このように住民全体のマラリア検査をしてみると,常に20%近い人がマラリア原虫をもっている。子どもは頻繁にマラリアに罹り,高熱に苦しむ。もっとも,クロロキンを内服すれば,比較的短期間で治癒する場合が多い。人々は,ハマダラカの吸血によってマラリア原虫が伝播されることは,小学校で習うので知っている。それでも,日没後に戸外に出ることをやめない。それは熱帯で暮らす上での本来的な楽しみなのだ。マラリアに罹ってもいいから夕涼みをしながら合唱をしたり井戸端会議をしたりして暮らす,という生き方と,マラリアを恐れて暑い中蚊帳の中でじっと過ごすという生き方を比べたら,たとえマラリア罹患率が高くても,前者の方が健康とはいえないだろうか?

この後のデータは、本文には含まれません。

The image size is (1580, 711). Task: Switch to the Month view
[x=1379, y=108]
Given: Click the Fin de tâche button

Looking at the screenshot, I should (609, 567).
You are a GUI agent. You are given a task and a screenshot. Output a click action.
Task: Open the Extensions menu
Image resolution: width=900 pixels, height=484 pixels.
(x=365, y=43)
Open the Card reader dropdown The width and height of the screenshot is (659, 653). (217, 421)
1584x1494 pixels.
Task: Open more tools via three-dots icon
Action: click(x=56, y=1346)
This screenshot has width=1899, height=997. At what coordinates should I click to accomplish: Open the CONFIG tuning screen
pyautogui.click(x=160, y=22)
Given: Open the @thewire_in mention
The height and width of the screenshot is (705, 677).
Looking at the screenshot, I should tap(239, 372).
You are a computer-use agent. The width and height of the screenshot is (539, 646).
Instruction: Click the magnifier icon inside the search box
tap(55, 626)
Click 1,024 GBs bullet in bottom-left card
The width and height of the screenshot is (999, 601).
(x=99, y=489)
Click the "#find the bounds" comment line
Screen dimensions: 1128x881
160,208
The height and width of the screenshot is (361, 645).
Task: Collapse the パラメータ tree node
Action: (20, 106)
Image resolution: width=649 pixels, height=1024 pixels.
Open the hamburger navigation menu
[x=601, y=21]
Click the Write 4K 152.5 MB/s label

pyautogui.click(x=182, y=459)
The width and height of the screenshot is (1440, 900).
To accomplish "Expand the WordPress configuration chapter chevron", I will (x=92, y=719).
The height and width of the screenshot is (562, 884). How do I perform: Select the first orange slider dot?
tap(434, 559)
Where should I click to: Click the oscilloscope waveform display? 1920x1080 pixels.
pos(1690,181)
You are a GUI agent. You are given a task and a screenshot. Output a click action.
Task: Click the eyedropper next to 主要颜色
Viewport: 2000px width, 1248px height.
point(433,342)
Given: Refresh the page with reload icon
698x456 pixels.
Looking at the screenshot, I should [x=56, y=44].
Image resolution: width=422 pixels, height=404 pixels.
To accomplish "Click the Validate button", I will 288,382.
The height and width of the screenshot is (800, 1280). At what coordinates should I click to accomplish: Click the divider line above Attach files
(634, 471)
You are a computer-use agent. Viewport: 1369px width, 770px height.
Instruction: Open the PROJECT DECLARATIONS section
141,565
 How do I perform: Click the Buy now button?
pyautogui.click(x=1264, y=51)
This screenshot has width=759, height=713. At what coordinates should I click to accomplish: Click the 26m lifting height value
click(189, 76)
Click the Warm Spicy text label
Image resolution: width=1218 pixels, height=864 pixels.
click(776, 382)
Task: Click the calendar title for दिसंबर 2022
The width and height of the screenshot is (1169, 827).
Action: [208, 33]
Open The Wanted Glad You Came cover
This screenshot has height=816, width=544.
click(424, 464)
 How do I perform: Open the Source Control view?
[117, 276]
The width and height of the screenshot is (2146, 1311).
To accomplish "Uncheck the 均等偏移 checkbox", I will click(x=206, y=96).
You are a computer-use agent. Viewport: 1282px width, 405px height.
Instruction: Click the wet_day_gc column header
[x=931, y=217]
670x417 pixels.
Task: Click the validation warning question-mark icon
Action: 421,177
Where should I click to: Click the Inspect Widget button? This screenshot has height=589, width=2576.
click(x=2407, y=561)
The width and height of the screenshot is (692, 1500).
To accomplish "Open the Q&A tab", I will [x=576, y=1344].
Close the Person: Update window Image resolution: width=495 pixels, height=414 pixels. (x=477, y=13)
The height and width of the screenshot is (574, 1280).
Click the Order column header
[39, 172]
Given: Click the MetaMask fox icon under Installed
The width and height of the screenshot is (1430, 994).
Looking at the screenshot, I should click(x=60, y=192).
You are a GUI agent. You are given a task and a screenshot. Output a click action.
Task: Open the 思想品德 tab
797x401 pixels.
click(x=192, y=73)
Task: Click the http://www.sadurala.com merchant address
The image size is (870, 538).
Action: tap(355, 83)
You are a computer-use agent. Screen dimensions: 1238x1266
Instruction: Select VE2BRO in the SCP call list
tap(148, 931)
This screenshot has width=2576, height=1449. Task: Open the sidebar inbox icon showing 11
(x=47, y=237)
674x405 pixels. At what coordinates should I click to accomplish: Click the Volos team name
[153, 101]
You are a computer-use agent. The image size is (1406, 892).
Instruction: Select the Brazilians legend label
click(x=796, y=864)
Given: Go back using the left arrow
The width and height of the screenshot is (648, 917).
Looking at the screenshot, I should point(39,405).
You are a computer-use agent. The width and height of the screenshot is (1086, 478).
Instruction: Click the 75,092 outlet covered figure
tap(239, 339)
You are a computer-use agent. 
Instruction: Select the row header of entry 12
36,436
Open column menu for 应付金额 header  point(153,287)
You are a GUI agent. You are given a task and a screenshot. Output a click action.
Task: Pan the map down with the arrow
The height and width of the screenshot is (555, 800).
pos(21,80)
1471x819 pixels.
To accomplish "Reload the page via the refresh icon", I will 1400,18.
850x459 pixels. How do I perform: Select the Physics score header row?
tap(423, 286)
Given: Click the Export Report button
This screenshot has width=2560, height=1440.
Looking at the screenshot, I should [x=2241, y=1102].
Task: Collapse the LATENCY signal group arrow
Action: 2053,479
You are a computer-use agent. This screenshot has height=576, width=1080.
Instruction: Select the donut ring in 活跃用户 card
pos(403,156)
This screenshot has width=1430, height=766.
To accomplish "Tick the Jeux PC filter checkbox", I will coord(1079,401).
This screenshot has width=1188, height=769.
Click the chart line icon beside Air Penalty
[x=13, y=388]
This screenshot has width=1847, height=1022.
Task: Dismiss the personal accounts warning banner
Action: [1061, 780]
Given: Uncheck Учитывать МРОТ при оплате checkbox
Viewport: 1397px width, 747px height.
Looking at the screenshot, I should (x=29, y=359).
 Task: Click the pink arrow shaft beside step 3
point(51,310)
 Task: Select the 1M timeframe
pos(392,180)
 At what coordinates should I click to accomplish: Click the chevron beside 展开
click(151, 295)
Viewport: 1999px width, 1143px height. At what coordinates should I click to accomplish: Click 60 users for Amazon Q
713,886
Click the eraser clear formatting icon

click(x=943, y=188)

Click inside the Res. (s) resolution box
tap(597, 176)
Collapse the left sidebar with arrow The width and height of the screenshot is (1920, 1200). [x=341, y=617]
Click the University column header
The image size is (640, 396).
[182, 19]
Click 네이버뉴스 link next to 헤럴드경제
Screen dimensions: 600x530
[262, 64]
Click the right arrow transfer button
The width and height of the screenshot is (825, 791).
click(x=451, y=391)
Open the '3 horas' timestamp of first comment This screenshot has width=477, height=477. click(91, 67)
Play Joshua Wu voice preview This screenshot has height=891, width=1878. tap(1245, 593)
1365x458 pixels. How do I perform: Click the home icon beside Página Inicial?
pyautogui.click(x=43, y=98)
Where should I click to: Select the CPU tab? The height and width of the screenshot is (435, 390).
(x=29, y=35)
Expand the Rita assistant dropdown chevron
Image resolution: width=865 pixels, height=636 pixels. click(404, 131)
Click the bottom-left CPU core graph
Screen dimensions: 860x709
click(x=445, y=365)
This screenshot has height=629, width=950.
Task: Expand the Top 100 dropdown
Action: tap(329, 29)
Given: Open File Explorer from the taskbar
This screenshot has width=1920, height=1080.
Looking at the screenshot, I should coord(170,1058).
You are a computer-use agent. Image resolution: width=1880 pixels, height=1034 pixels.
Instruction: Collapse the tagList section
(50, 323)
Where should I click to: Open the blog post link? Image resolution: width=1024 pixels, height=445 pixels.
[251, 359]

そもそもマラリアを根絶してしまえばもっといい,という考え方は当然成り立つ。しかし,数学モデルを使って介入の予測をした結果,ここではかなり大きな住民側の負担なしには根絶不可能だとわかったし,介入の途中段階では,あまり望ましくない副作用が出てくるのを避けられない。しかも,根絶して暫く時間が経過すると,マラリア耐性遺伝子の頻度が減ってきたり,人口増加が起こって環境劣化や食糧不足の問題が出てくる可能性もある。長期間の適応の結果として成り立っている社会に対して介入することが,集団の健康に対して本当にsupportiveな意味をもつのかというと,かなり難しい問題である。